• [PROBLEM STATEMENT]: Copy all the lines of the data that include the word "green".
─── THE DATA ───
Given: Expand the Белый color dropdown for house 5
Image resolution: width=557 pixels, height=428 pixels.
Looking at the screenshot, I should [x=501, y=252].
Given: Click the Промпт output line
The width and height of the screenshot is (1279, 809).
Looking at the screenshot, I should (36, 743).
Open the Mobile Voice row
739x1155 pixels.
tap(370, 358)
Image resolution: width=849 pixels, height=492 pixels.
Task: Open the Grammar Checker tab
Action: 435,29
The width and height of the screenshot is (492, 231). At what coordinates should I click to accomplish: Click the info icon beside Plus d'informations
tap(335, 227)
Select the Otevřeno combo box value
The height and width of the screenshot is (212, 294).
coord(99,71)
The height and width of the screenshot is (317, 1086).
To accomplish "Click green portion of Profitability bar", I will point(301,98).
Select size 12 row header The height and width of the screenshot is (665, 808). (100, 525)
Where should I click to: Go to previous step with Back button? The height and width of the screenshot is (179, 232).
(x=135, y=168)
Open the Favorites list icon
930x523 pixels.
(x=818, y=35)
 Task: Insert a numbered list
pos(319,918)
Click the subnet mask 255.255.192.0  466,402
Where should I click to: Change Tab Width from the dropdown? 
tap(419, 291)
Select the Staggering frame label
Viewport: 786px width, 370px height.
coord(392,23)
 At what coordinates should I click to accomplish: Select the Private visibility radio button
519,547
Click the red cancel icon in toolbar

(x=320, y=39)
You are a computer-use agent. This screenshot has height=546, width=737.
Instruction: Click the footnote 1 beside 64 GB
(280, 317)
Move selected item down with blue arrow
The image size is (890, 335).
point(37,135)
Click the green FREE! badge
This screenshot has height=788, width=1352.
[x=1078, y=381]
───
• [RESULT FOR THIS EXERCISE]:
To accomplish "Click green portion of Profitability bar", I will point(301,98).
Click the green FREE! badge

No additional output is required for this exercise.